Reproduce exactly the span of lines beginning at the one with "Screen dimensions: 149x218" and ending at the last line of the data below, omitting pictures.

[SOURCE MATERIAL]
------------------------------------------------

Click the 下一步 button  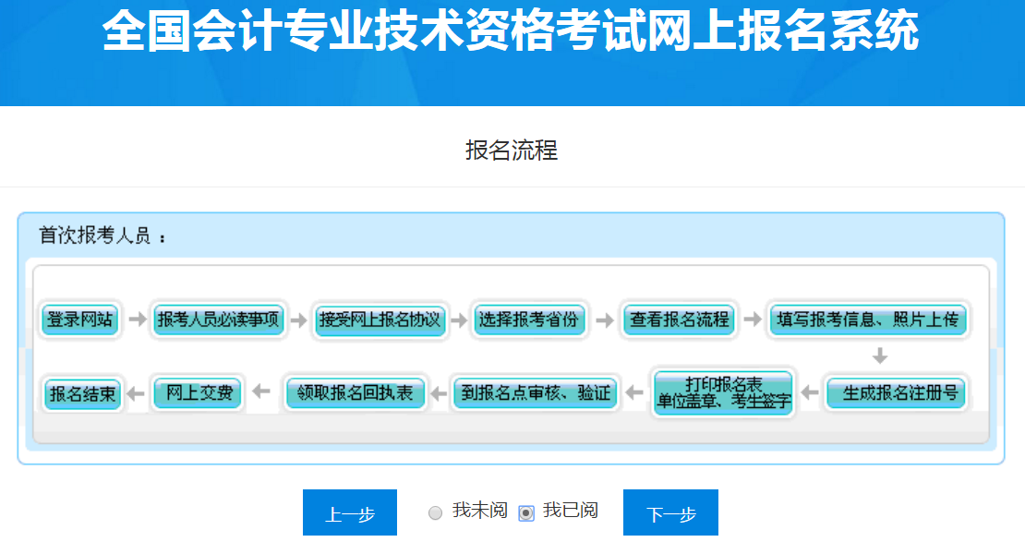pyautogui.click(x=669, y=511)
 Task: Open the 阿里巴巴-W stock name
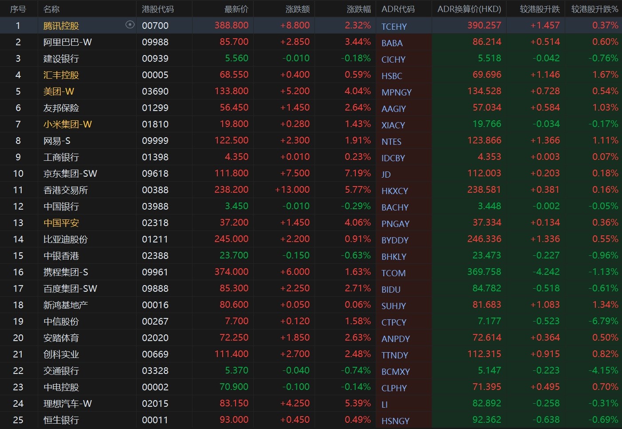(x=67, y=42)
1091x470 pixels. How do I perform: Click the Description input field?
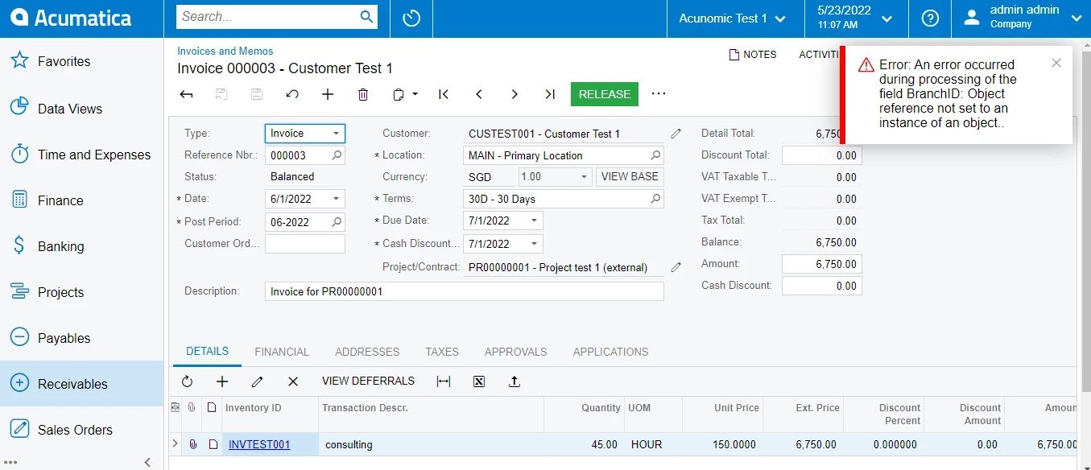465,291
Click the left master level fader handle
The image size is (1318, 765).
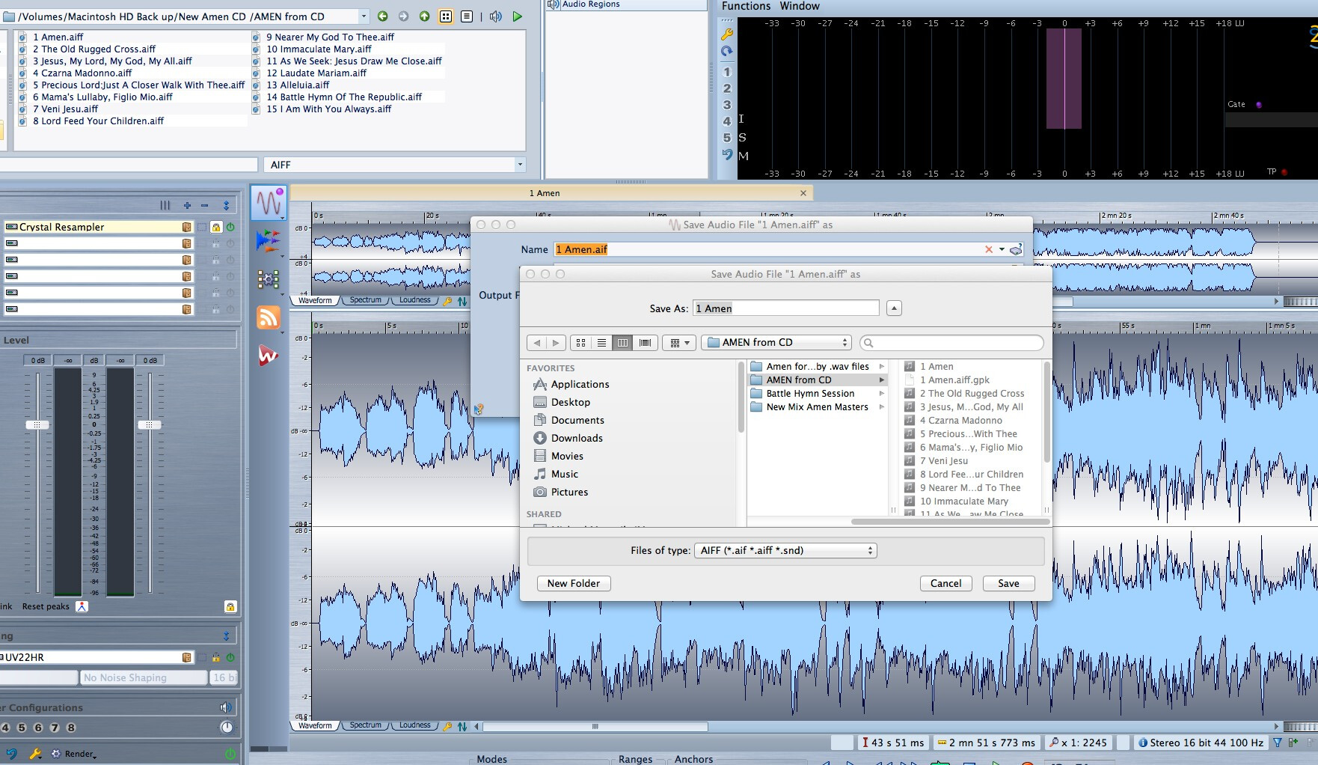tap(37, 424)
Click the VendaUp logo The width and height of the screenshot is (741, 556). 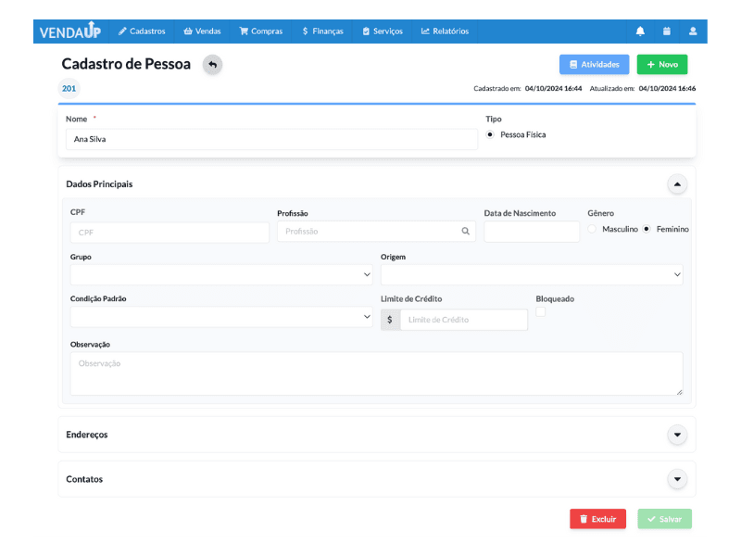click(x=70, y=32)
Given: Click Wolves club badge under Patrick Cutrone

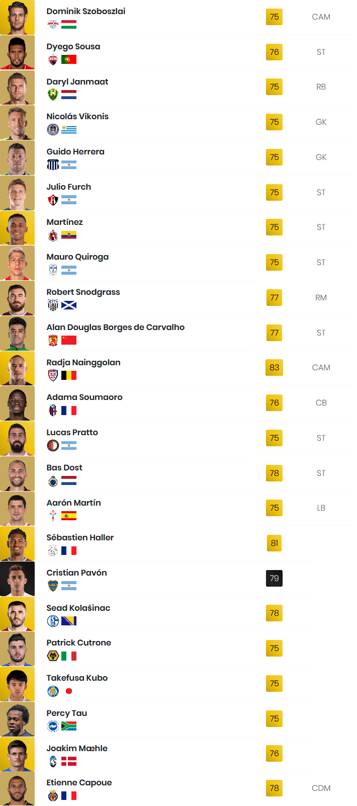Looking at the screenshot, I should point(53,656).
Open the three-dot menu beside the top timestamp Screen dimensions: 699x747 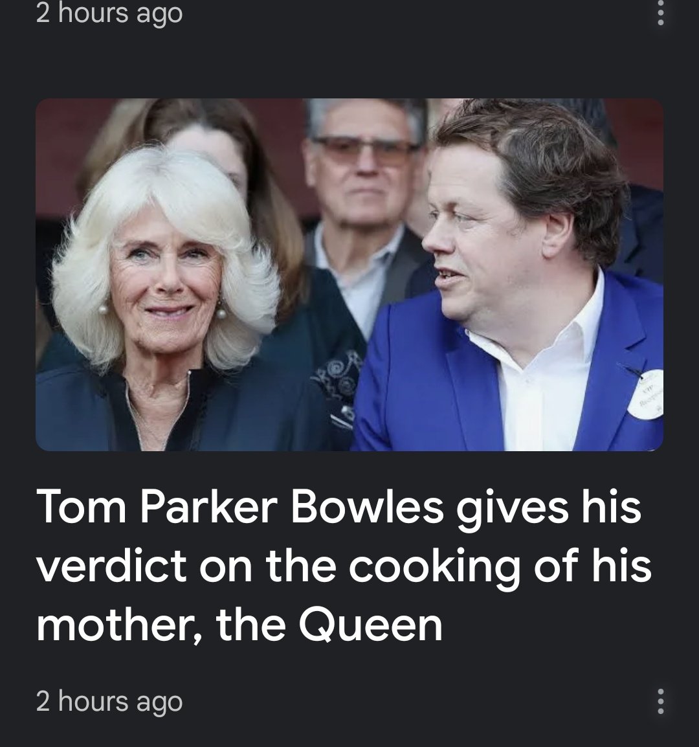[x=660, y=13]
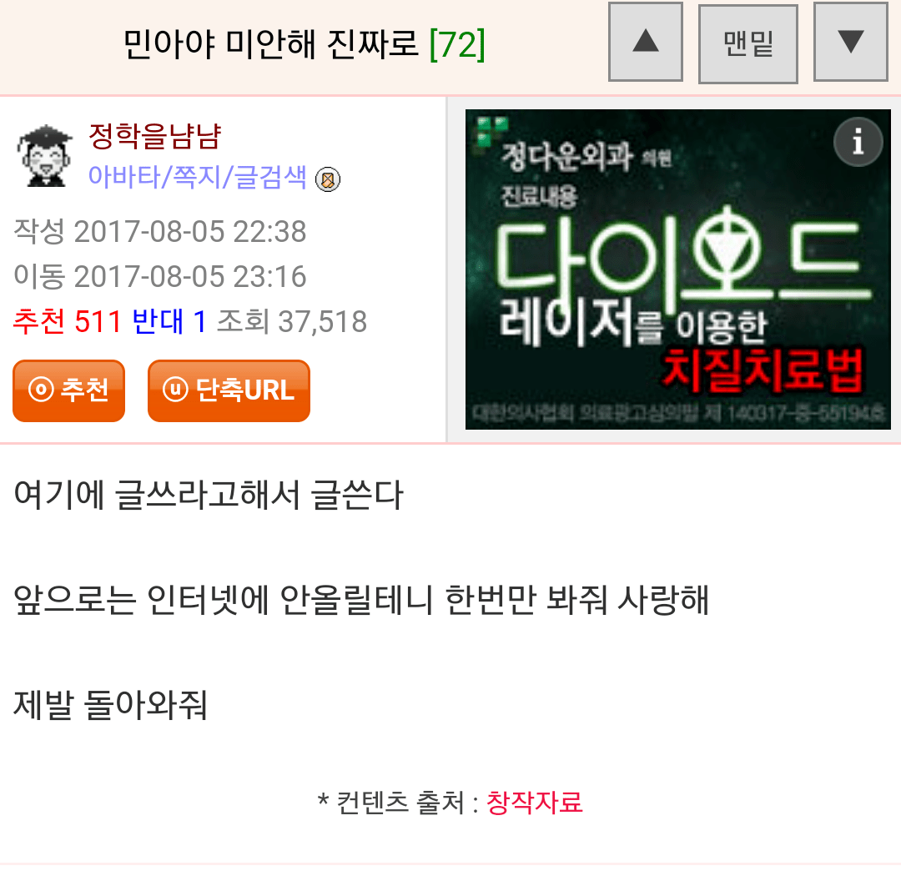Select the line 여기에 글쓰라고해서 글쓴다
The width and height of the screenshot is (901, 871).
click(209, 495)
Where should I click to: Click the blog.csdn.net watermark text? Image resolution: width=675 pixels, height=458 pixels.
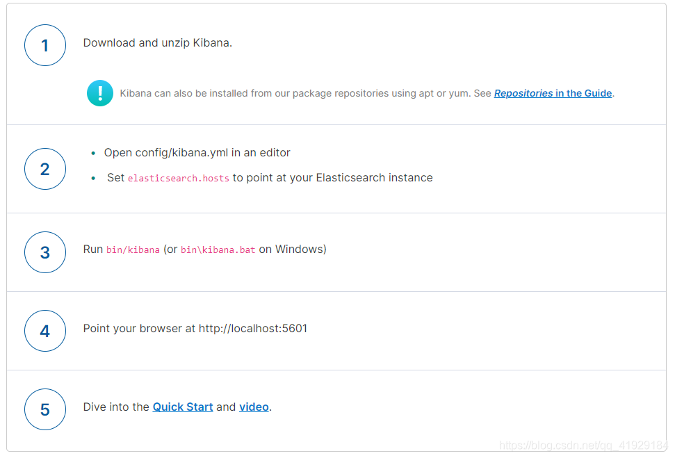click(x=584, y=445)
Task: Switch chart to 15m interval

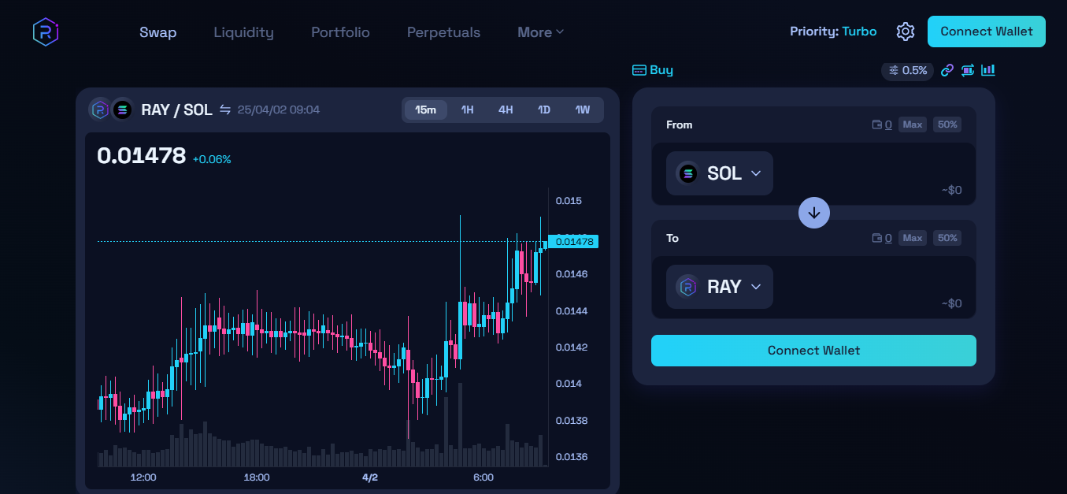Action: (x=426, y=110)
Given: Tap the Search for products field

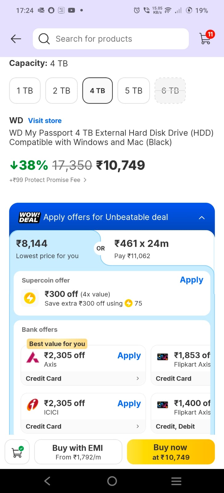Looking at the screenshot, I should click(117, 39).
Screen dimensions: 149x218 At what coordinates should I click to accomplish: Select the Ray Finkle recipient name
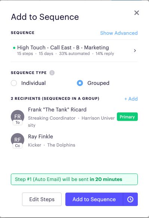40,136
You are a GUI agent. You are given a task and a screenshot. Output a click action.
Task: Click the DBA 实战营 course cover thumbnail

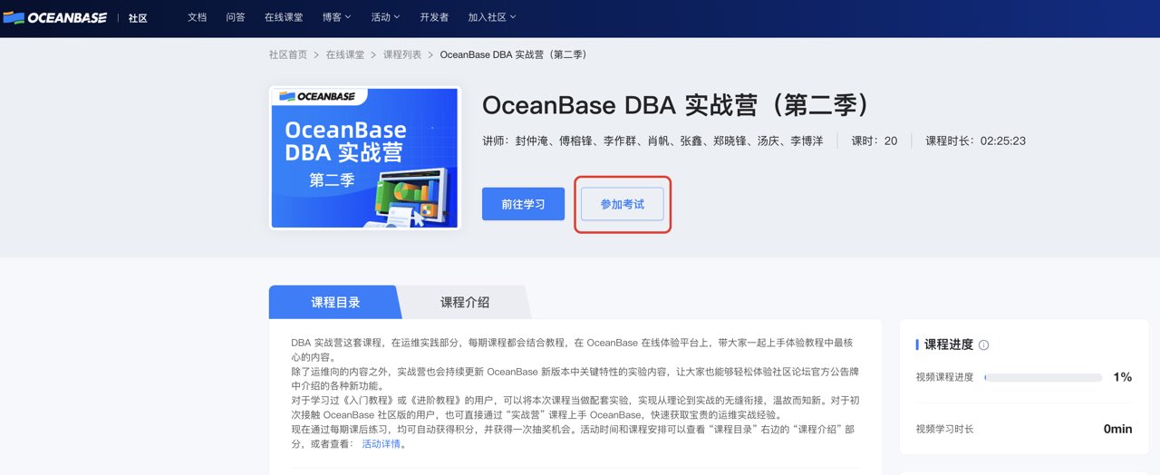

------------------------------------------------

[SOLVED PROBLEM]
Screen dimensions: 149x218 At what coordinates should I click to accomplish: Select the Ray Finkle recipient name
40,136
You are a GUI agent. You are given a task and a screenshot. Output a click action.
Task: Click the DBA 实战营 course cover thumbnail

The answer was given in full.